La Casa Blanca le quitó la visa a la embajadora de Brasil y el conflicto con Lula escala
¿Hasta dónde llegará la pelea diplomática entre Estados Unidos y Brasil? La revocación de la visa a la embajadora es solo la punta del iceberg.
El gobierno de Donald Trump decidió revocar la visa de la embajadora de Brasil en Washington, María Luisa Ribeiro Viotti, en un nuevo capítulo de la tensión bilateral. La medida busca presionar a Brasil para que acepte al nuevo embajador estadounidense, Daniel “Danny” Perez, cuya designación sigue trabada.
Según informaron asesores de la Casa Blanca, la visa de Ribeiro Viotti solo será restablecida si el gobierno de Luiz Lula da Silva otorga el beneplácito al diplomático. Sin embargo, la funcionaria no está obligada a dejar territorio estadounidense: puede permanecer allí mientras se resuelve el impasse, aclaró un alto responsable del Departamento de Estado en una conferencia telefónica con periodistas.

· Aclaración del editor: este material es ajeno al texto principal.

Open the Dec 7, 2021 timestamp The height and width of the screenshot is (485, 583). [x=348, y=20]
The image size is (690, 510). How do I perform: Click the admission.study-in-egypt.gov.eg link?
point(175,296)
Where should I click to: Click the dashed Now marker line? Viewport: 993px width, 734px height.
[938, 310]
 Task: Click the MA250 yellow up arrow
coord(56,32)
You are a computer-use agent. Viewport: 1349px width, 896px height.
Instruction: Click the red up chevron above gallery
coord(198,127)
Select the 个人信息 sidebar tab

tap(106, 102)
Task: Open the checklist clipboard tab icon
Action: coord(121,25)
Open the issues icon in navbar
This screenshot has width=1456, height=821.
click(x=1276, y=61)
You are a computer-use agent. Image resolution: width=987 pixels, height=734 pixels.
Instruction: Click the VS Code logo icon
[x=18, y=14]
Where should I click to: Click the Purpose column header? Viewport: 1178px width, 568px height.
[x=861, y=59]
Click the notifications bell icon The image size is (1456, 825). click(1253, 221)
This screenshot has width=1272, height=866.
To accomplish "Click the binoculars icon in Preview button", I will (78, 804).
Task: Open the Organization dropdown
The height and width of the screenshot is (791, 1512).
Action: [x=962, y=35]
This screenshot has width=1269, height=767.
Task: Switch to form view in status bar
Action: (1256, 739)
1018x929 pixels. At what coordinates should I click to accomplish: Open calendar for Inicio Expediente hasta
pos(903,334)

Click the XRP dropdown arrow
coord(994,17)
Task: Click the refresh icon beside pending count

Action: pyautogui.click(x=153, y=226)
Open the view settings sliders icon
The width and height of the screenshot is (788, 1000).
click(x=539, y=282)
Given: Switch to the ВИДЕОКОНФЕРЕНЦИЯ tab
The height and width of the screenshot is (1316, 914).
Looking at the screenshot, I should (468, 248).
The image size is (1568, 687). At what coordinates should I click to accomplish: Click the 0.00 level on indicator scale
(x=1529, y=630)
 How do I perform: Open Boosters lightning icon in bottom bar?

“No es lo mismo que expulsar a la persona fuera del país. Significa que puede permanecer aquí pero sin visa, y que su visa será restablecida si se restablece la situación y le dan beneplácito a nuestro embajador escogido”, explicó el funcionario.
¿Por qué Brasil demora el beneplácito?
El periódico Folha reveló que Washington solicitó a Brasilia el acuerdo diplomático para nombrar a Pérez un mes después de anunciar públicamente su nominación. Esa movida rompió con la práctica tradicional de consultar previamente al país anfitrión, lo que habría generado malestar en el Palacio de Planalto.
Según el diario paulista, la demora en dar el visto bueno a Pérez responde al temor de que el diplomático se inmiscuya en las elecciones presidenciales del 4 de octubre, donde Lula buscará la reelección y tendrá como principal rival al senador Flávio Bolsonaro.
La tensión no es nueva. En marzo, Brasil negó visas a una delegación estadounidense que viajaría a un foro sobre minerales críticos. Más recientemente, rechazó los visados del subsecretario para Democracia, Derechos Humanos y Trabajo (DRL) y de uno de sus adjuntos, en una visita que Washington calificó de rutinaria.
Para el gobierno de Trump, esas restricciones impidieron que los diplomáticos realizaran su trabajo habitual. Por eso, la respuesta se basó en el principio de reciprocidad. Mientras tanto, la relación entre ambos países sigue sumando roces, con aranceles a productos brasileños y un reciente encuentro de Trump con Flávio Bolsonaro en la Casa Blanca.
La pulseada diplomática recién comienza y el desenlace podría definir el rumbo de la relación bilateral en los próximos meses.